Once filming of the final season of Game of Thrones was completed, Clarke, as a tribute to her role as Daenerys Targaryen, celebrated her time on the show with a wrist tattoo featuring a trio of flying dragons. She also has a bumblebee tattoo on her pinky finger, commemorating her role as Louisa Clark in Me Before You.

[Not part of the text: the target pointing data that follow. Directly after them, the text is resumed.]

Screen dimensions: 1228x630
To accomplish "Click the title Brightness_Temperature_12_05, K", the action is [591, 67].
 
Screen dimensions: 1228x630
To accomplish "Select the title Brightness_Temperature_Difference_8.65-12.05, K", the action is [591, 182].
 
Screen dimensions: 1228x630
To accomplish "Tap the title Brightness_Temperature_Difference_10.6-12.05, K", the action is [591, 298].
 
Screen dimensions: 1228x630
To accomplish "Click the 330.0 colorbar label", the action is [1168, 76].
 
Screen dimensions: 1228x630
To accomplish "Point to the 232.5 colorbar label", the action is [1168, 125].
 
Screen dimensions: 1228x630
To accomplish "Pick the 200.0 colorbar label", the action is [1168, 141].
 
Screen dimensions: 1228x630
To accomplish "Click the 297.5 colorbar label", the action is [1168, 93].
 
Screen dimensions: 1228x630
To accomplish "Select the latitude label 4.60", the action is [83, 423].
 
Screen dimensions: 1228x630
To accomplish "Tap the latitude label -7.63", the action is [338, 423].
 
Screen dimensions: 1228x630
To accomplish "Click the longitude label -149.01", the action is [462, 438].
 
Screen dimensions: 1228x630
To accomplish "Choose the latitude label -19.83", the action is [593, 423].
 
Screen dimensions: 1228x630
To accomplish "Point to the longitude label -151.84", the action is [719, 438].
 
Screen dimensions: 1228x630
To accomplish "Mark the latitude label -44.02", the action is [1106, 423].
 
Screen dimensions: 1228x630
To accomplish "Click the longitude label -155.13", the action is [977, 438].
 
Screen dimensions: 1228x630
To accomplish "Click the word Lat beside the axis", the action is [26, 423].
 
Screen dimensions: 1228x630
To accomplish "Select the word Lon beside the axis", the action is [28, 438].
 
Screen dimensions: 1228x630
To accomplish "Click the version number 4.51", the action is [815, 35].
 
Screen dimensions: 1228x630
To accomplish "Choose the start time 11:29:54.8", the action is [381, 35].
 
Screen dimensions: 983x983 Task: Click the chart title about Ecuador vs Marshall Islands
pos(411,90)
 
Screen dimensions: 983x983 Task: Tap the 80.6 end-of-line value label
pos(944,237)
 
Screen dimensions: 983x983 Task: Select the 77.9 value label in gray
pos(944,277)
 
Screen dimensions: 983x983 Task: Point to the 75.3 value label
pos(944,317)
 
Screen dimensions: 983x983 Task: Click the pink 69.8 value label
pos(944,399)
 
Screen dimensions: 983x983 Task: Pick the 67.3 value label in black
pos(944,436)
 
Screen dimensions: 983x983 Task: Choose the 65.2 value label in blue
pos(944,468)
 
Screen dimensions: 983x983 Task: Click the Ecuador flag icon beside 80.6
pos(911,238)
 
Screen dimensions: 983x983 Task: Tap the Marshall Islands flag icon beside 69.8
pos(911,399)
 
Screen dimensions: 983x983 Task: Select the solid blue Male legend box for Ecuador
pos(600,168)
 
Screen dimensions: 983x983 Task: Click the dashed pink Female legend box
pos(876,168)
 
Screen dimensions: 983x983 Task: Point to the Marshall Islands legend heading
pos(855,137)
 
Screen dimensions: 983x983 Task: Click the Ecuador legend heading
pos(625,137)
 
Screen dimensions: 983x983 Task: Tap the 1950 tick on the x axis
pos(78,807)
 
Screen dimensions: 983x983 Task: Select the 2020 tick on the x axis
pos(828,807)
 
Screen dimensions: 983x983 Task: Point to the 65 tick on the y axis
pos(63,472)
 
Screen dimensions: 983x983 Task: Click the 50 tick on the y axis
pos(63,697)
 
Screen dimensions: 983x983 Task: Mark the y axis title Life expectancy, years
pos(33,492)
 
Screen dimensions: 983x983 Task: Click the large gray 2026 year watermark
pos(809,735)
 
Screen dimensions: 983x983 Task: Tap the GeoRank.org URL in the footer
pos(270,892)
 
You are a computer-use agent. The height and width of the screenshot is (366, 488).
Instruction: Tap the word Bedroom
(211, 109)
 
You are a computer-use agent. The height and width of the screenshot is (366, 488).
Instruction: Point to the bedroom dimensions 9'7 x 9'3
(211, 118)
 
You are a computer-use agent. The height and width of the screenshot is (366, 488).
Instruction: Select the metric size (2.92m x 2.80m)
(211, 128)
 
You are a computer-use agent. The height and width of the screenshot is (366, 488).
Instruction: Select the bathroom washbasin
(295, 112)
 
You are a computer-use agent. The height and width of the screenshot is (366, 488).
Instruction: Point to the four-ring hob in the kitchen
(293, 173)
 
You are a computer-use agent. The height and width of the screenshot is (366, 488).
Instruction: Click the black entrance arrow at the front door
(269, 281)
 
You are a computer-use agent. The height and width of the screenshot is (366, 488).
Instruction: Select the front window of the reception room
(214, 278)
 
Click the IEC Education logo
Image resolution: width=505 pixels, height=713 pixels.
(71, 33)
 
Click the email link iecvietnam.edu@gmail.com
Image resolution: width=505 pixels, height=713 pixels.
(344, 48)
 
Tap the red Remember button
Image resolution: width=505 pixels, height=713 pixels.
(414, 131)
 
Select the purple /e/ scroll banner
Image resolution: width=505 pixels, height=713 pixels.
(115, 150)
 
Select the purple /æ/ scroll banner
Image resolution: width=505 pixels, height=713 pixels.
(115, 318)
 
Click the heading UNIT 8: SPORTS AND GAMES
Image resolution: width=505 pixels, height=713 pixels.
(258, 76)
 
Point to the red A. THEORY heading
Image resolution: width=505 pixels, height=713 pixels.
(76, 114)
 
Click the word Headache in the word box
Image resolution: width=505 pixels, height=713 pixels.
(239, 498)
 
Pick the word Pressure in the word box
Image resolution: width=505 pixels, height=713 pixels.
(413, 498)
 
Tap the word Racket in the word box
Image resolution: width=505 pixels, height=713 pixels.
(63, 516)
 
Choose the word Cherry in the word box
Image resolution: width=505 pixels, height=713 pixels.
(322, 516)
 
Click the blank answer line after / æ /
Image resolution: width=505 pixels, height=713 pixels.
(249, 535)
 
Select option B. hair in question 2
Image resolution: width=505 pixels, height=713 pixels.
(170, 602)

From 2012 to 2013, Clarke was in a relationship with Seth MacFarlane. She also dated Charlie McDowell from 2018 to 2019.

==Filmography==
===Film===

| Year | Title | Role | Notes | Ref. |
| 2012 | Shackled | Malu | Short film |  |
| Spike Island | Sally Harris |  |  |
| 2013 | Dom Hemingway | Evelyn Hemingway |  |  |
| 2015 | Terminator Genisys | Sarah Connor |  |  |
| 2016 | Me Before You | Louisa Clark |  |  |
| 2017 | Voice from the Stone | Verena |  |  |
| 2018 | Solo: A Star Wars Story | Qi'ra |  |  |
| Leading Lady Parts | Herself | Short film |  |
| 2019 | Above Suspicion | Susan Smith |  |  |
| Last Christmas | Katarina "Kate" Andrich |  |  |
| 2022 | The Amazing Maurice | Malicia | Voice role |  |
| 2023 | The Pod Generation | Rachel Novy | Also executive producer |  |
| 2025 | The Twits | Pippa | Voice role |  |
| 2026 | Next Life | Ivy | Also producer |  |
| 2027 | When Darkness Loves Us † | TBA | Also executive producer |  |

Key
| † | Denotes films that have not yet been released |

===Television===

| Year | Title | Role | Notes | Ref. |
| 2009 | Doctors | Saskia Mayer | Episode: "Empty Nest" |  |
| 2010 | Triassic Attack | Savannah Roundtree | Television film |  |
| 2011–2019 | Game of Thrones | Daenerys Targaryen | Main role; 62 episodes |  |
| 2013 | Futurama | Marianne | Voice role; episode: "Stench and Stenchibility" |  |
| 2016 | Robot Chicken | Bridget | Voice role; episode: "Joel Hurwitz Returns" |  |
| 2017 | Animals | Lumpy | Voice role; episode: "Rats." |  |
| Thunderbirds Are Go | Doyle | Voice role; episode: "Rigged for Disaster" |  |
| 2019 | Saturday Night Live | Herself | Episode: "Kit Harington / Sara Bareilles" |  |
| 2023 | Secret Invasion | G'iah | Main role; 6 episodes |  |
| 2026 | Ponies | Beatrice "Bea" Grant | Main role; also executive producer |  |
| TBA | Criminal † | Mallory | In production |  |

Key
| † | Denotes television productions that have not yet been released |

===Theatre===

| Year | Title | Role | Notes | Ref. |
|---|---|---|---|---|
| 2013 | Breakfast at Tiffany's | Holiday "Holly" Golightly | Cort Theatre |  |
| 2020 | Private Lives | Sybil | Lockdown Theatre Festival |  |
| 2020/2022 | The Seagull | Nina Mikhailovna Zarechnaya | Harold Pinter Theatre |  |

=== Video games ===

| Year | Title | Role | Notes | Ref. |
|---|---|---|---|---|
| 2015 | Game of Thrones | Daenerys Targaryen | Voice role |  |

===Discography===

| Year | Soundtrack/Album | Song | Ref. |
|---|---|---|---|
| 2013 | Dom Hemingway | Fisherman's Blues |  |

==Accolades==

Clarke has been nominated for numerous awards throughout her career. She was nominated for four Primetime Emmy Awards, including Outstanding Lead Actress in a Drama Series in 2019, for her role in Game of Thrones. She has received several Critics' Choice Awards nominations, the most recent in 2018. She also received the BAFTA Britannia Award for British Artist of the Year at the 2018 ceremony. In 2018, Clarke was invited to join the Academy of Motion Picture Arts and Sciences. In 2023, she was named actress of the year at the Harper's Bazaar Women of the Year Awards. Also, in 2023, she was awarded the Hollywood Rising-Star Award by the Deauville American Film Festival.

Time magazine named her one of the 100 most influential people in 2019. Clarke has also been honoured for her charitable work. In 2019, she won a Shorty Award for a video that was made to raise awareness for her charity SameYou and the Royal College of Nursing.